Ora, sia chiaro, qui non si vuole dire che la crisi nel nostro Paese non sia stata molte forte e che, in quanto tale, non sia stato giusto pensare a come attutirne gli effetti con politiche anche attive, soprattutto di impatto sulla classe media. Quel che qui si vuole dire è che a volte è sembrato quasi che fosse la diseguaglianza delle fortune la causa dei nostri guai e che, per risolverli, bastasse solo dividere in maniera più equa la torta delle risorse. Solo che nel frattempo quella torta è andata sempre più assottigliandosi e siamo vissuti più di rendita che di altro. Non è un caso che la nostra produttività sia scesa sempre di più e che, in questo indice, siamo quelli, in Europa e non solo, che si muovono più lentamente.
Fino a qualche anno fa, anche se si razzolava male, comunque si predicavano sane ricette liberali. Poi nemmeno più quelle. I partiti tutti, a destra come a sinistra, hanno cominciato, anche per biechi calcoli elettorali, a far passare l’idea che il profitto fosse qualcosa quasi di peccaminoso. E nessuno si è più peritato di spiegare come esso, nella misura in cui viene reinvestito, è indice di ricchezza per tutta la società.
Anche il discorso delle tasse si inserisce in questo contesto. I liberali non le hanno in simpatia non perché sono tendenzialmente degli evasori, come qualcuno potrebbe semplicisticamente dedurre. Essi ritengono, semplicemente, che una tassazione eccessiva possa ancor più ridurre il profitto, e comunque eliminare quella molla a lavorare e a produrre che alla fine fa la ricchezza di una nazione.
Capisco che la mentalità liberale è controintuitiva: spostare risorse verso i poveri e verso settori particolari può sembrare, a tutta prima, la via maestra da seguire per uno Stato. Compito dei liberali in genere, e delle classi dirigenti più avvedute in particolare, sarebbe però anche quello di infondere qualche sano principio liberale nella loro azione e di saperlo comunicare.

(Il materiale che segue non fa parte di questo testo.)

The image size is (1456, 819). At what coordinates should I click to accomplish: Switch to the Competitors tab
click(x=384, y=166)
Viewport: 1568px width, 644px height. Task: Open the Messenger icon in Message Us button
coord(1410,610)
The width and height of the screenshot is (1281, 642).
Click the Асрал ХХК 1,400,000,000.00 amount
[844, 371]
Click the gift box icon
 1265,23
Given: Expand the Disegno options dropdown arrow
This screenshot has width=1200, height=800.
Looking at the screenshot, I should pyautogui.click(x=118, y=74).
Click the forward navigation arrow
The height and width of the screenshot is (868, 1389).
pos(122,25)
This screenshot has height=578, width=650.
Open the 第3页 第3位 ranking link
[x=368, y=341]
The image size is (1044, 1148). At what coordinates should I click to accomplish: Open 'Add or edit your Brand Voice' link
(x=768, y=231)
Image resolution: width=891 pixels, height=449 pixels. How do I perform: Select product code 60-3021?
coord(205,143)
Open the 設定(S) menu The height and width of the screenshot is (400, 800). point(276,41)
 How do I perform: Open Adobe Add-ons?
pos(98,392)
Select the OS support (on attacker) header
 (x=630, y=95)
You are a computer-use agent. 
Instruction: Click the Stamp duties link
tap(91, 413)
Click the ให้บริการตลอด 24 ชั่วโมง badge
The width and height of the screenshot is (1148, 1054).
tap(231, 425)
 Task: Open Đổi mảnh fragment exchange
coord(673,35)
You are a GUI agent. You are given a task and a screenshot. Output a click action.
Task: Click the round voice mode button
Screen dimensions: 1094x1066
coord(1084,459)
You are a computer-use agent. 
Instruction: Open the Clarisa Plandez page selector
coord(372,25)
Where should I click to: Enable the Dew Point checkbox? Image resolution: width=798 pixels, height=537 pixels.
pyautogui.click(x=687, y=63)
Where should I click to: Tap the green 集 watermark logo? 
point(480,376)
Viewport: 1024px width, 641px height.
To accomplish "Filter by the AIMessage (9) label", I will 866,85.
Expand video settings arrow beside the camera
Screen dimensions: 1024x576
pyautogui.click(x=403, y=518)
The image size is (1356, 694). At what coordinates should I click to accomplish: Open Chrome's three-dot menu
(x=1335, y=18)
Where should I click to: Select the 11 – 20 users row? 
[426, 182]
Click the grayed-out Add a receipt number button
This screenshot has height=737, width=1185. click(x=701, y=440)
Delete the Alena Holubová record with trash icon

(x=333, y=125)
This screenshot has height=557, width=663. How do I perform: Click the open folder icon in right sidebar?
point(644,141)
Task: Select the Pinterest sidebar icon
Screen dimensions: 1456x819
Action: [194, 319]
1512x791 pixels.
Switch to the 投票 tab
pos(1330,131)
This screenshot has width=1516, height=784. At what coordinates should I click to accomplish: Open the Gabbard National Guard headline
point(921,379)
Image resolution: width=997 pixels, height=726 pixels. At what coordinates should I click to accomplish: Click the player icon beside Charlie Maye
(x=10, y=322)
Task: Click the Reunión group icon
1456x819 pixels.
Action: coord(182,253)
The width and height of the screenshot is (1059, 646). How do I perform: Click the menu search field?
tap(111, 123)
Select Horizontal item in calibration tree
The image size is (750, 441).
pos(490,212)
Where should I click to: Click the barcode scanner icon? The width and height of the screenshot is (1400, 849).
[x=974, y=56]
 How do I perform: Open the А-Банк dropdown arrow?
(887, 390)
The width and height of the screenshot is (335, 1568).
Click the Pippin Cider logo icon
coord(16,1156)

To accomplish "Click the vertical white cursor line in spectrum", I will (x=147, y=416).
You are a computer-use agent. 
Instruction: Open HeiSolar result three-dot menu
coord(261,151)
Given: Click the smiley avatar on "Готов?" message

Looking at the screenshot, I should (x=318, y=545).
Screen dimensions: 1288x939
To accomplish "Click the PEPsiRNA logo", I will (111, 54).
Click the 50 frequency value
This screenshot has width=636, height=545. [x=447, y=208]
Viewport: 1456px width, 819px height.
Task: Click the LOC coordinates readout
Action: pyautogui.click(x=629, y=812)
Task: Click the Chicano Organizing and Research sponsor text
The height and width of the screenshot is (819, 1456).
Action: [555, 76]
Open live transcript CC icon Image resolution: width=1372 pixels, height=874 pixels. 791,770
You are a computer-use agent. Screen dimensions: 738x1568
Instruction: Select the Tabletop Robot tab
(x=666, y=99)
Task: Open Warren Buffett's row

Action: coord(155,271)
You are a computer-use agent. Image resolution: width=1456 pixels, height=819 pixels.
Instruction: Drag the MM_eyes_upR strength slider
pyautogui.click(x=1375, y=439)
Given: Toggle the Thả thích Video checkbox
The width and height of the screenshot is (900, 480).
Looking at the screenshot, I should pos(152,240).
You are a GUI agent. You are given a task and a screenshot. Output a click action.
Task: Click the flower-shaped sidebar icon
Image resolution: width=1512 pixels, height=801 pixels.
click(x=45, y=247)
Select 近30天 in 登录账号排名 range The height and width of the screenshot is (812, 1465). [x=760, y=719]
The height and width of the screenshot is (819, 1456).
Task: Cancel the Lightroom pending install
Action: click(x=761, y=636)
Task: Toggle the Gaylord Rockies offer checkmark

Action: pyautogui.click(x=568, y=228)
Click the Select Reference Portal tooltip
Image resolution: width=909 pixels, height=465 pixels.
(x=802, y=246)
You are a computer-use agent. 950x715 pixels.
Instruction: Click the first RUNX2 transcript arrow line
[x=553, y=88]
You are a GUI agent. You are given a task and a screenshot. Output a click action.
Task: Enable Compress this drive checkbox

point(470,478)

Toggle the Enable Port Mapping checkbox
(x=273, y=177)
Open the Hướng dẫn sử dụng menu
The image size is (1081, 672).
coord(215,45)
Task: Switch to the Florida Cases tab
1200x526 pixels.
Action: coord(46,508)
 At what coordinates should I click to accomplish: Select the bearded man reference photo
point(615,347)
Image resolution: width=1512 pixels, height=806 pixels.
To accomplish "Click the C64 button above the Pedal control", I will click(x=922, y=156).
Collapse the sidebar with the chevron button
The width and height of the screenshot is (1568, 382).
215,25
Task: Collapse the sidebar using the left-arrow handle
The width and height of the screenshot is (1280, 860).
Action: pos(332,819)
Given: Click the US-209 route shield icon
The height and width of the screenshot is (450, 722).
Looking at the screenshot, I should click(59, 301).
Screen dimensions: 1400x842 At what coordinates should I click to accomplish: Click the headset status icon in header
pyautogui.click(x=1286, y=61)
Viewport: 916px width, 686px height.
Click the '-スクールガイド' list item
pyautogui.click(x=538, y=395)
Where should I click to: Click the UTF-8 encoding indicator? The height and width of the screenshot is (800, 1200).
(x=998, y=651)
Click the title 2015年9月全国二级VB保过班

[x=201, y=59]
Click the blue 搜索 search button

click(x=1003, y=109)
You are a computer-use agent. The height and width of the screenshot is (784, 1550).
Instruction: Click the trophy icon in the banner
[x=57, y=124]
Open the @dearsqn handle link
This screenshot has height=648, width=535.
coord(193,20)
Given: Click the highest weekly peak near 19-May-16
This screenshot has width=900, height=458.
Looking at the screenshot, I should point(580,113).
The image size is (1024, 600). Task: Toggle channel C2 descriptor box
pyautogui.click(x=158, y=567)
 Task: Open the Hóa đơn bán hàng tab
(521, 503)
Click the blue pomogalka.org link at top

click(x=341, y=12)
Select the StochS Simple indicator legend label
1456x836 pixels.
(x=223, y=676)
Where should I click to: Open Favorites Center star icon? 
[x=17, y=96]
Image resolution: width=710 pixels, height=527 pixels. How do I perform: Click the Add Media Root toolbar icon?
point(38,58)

Anche il new green deal, che pure ha a mio avviso tanti aspetti poco chiari o dubbi, può assumere un valore positivo se non viene interpretato nel senso della “decrescita felice”, ma in quello del normale processo di “distruzione creatrice” o reinvestimento che già secondo Schumpeter è proprio del capitalismo. Il quale, si può dire parafrasando Winston Churchill, non è un buon sistema economico ma gli altri possibili sono ancora peggio.